I was anxious too. The train was a few minutes off when I stepped into the tube station and the gentle giant astonished me with his question. "Is this a heart?" he asked. I held the box up questioningly, tilted me head and brought an ear to its side. "Is it still beating?" I asked back, trying to look worried. "I thought the guy was dead." The man's face fell, his mouth opened but no words came out. I climbed the stairs to the platform, the box tugging heavily on my carefree gait. I sat down on the wooden bench and studied the box.
It was white and quite obviously Styrofoam. The edges and corners were rounded to emphasize its innocuousness. Each side was about a foot long. It was covered all over with Life Technologies stickers and a paper trail of shipping labels. Before leaving the institute where I had picked up the box I had surveyed it for Toxic or Radioactive labels that might spook my fellow passengers or even get me arrested by transport police. I had no desire to feature in the kind of story that's used to impress and educate rookies.

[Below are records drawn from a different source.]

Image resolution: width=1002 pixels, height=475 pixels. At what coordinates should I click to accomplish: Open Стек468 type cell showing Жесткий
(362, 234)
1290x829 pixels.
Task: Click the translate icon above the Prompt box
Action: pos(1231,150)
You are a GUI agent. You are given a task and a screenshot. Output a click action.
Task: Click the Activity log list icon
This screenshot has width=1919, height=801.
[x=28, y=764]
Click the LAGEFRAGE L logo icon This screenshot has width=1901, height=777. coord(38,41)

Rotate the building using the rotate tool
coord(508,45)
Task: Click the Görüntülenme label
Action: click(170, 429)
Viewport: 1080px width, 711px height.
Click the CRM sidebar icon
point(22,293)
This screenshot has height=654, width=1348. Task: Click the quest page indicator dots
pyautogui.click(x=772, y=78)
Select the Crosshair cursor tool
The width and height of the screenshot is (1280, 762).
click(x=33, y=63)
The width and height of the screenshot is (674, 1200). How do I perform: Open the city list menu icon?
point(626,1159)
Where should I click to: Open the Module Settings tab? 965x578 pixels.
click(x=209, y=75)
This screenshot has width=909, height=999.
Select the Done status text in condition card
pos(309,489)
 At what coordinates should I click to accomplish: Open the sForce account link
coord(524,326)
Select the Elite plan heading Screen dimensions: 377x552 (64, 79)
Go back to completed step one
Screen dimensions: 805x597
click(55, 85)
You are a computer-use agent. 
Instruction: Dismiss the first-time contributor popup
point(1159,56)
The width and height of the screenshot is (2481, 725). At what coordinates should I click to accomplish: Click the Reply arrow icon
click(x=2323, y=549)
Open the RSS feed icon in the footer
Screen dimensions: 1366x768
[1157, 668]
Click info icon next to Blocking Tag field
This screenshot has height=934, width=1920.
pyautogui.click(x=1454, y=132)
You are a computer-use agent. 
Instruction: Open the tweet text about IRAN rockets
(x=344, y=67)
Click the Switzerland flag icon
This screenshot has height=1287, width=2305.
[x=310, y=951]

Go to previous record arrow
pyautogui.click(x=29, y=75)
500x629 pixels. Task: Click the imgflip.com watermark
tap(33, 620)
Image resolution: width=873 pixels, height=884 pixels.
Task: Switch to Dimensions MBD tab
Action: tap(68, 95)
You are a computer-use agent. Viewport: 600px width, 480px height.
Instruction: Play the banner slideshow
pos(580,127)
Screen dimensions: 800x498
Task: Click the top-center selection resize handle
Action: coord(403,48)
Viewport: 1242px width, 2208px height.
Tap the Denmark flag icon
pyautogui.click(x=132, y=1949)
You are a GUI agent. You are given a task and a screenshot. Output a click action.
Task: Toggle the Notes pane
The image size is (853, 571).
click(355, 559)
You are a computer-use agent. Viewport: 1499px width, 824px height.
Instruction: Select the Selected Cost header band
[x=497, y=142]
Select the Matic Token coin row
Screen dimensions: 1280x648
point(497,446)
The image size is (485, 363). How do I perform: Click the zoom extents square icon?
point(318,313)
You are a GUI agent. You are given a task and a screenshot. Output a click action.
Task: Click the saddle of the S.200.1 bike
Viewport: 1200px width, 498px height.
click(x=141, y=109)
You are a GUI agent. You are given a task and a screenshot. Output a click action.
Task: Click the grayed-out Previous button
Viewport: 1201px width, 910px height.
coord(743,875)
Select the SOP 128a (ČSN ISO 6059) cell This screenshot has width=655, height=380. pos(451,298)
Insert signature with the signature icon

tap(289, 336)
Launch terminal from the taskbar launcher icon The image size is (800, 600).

Long ago, a box outwardly very similar to mine but boldly labeled HIV and containing mysterious samples in clear plastic trays was discarded at Long Island airport by overworked researchers returning from a few days of sleepless experimentation at a national facility. The researchers, who could have been colleagues, were detained two hours later at O'Hare airport and only released after fierce and protracted negotiations when their boss – who would be my boss a few years down the road – offered to fly to Long Island and ingest the discarded samples to prove their benignness.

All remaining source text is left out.